Harrison interpreted – hourly rates a good reason to depart from the budgeted costs at Detailed Assessment – Judgment 4 August 2017

August 7, 2017

Harrison interpreted – hourly rates a good reason to depart from the budgeted costs at Detailed Assessment

 

So you thought that following the decision in Harrison v University Hospitals Coventry and Warwickshire Hospital NHS Trust ((2017) 3 Costs LR 424, you would generally recover the budgeted costs amount allowed for each phase upon assessment? Think again.

 

So seems to be the impact of the decision of Deputy Master Campbell in RNB v London Borough of Newham, SCCO ref CCD 1702513, judgment 4 August 2017.

 

In a case which had been costs managed, upon detailed assessment the paying party challenged the hourly rates sought in Part 1 (the” incurred costs” at the time of the Budget preparation) and was successful in securing reductions. It then sought to reduce the costs in Part 2 (the “budgeted costs”) on the basis that the decision on hourly rates was a good reason to depart from the Budget (the CPR 3.18(b) test).

 

The submissions made were that in accordance with Practice Direction at 7.10, it was not the role of the court at a CCMC to fix or approve the hourly rates. Further, it was irrelevant that the judge at the CCMC had not made any comment about the incurred costs.  The fact was that the rates had not been approved or agreed by anybody until the detailed assessment and “the budget is a budget not a costs cap” meaning that the rate allowed when the reasonableness of the rates came to be assessed at a detailed assessment hearing, needed to be applied equally to the incurred and budgeted costs.

 

The Deputy Master was in no doubt that this was the correct approach. If the Court had previously specifically approved hourly rates then the situation would be different, but here the allowances in the costs budget were made by reference to phases without the court having commented upon the hourly rates, either in respect of the incurred or budgeted costs.  Were the reductions in hourly rates as made upon assessment to the incurred costs not to be reflected in the budgeted costs, that would mean that the Claimant would appear to recover an hourly rate as set out in Precedent H for the budgeted stage at a level that significantly exceeded the figures the Deputy Master considered to be reasonable and proportionate for the pre-budget stage.

 

He went on that he could not accept the receiving party’s submission based upon the premise that the allowance made on the CCMC is the cost permitted for the phase and it is up the solicitor how that sum is spent.  If the hourly rate is a  mandatory component in Precedent H, which is not  and cannot be subjected to the rigours of detailed assessment at the CCMC, it makes no sense if  it is automatically left untouched when the rates for the incurred work are scrutinised at the “conventional” assessment

 

The Depute Master found that Merrix at paragraph 73 supported this proposition “… As the notes to CPR 3.18 in the White Book reflect, the fact that hourly rates at the detailed assessment stage may be different to those of the budget may be a good reason for allowing less or more, then the phase totals in the budget”.

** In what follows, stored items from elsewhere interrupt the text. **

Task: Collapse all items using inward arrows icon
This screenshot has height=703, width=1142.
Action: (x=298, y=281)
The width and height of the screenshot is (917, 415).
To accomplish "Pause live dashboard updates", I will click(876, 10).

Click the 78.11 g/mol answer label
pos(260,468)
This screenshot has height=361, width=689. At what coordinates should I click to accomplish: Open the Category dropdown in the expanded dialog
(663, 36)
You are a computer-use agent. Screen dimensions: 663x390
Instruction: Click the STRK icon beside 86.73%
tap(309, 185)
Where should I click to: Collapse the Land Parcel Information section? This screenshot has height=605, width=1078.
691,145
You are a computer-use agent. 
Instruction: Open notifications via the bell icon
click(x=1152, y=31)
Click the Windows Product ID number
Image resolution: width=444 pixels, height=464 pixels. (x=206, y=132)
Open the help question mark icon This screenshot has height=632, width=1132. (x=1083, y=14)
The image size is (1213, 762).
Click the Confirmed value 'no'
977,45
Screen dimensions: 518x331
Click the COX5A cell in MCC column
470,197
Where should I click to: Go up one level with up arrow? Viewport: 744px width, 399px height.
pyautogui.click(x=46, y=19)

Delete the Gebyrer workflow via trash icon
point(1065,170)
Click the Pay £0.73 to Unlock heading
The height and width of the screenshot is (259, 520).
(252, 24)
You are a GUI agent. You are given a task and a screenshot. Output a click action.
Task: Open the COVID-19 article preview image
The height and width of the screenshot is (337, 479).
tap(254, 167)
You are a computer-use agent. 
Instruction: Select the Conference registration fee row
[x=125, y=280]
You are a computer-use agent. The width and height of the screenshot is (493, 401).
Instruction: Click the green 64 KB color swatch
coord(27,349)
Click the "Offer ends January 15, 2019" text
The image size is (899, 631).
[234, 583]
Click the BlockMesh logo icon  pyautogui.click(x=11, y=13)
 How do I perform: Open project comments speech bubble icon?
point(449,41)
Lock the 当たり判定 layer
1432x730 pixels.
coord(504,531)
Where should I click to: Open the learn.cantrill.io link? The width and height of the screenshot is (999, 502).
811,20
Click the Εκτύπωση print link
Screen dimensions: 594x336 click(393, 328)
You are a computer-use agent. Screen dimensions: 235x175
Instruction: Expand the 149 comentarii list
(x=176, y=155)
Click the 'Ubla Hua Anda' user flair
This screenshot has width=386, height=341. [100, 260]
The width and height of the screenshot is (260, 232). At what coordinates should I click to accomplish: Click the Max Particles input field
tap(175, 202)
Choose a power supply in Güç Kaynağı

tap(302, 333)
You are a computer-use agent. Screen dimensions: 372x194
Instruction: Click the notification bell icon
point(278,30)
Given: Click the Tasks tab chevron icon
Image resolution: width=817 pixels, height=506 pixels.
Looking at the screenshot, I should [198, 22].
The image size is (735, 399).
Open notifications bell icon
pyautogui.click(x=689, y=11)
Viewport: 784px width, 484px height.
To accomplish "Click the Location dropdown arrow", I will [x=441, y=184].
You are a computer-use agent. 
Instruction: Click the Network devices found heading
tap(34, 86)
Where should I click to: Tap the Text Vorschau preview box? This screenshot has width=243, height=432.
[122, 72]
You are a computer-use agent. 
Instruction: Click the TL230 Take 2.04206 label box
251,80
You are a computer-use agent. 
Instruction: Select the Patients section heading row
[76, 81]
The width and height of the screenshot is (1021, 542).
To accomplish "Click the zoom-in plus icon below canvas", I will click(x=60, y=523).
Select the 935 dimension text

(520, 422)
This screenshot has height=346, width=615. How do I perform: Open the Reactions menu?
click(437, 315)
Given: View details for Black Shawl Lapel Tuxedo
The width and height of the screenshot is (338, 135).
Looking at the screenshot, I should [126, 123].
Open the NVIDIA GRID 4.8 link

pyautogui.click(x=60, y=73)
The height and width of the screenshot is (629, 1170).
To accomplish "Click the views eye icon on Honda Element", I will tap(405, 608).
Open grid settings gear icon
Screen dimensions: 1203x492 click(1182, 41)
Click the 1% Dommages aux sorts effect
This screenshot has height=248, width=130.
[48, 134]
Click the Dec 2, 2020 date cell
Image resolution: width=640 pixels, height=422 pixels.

Deputy Master Campbell also decided that even if he was wrong on that approach, the same result could be achieved by consideration of proportionality, saying:

 

“..it is my judgment that the aggregate of the incurred costs as assessed and the budgeted costs  as assessed thus far, if left unaltered,  would result in the court allowing costs that were reasonable and necessary but not proportionate. That difficulty can be addressed by permitting the Claimant to recover the sum that would have been allowed had the assessed rates for the incurred costs been applied to the budgeted costs. It follows that if I am wrong about “good reason”, the amount to be allowed on assessment must be adjusted by the application of  CPR 44.3(5) so that the sum payable is the same as if the rates allowed for the incurred  had been used to work out the amount to be allowed for the budgeted work”.

 

 

It is notable that the judgment refers to the possibility of an application for permission to appeal – perhaps we have not yet seen the end of this argument? For now, there is fresh hope for paying parties that they can have that second bite of the cherry whilst trying to reduce the payable costs.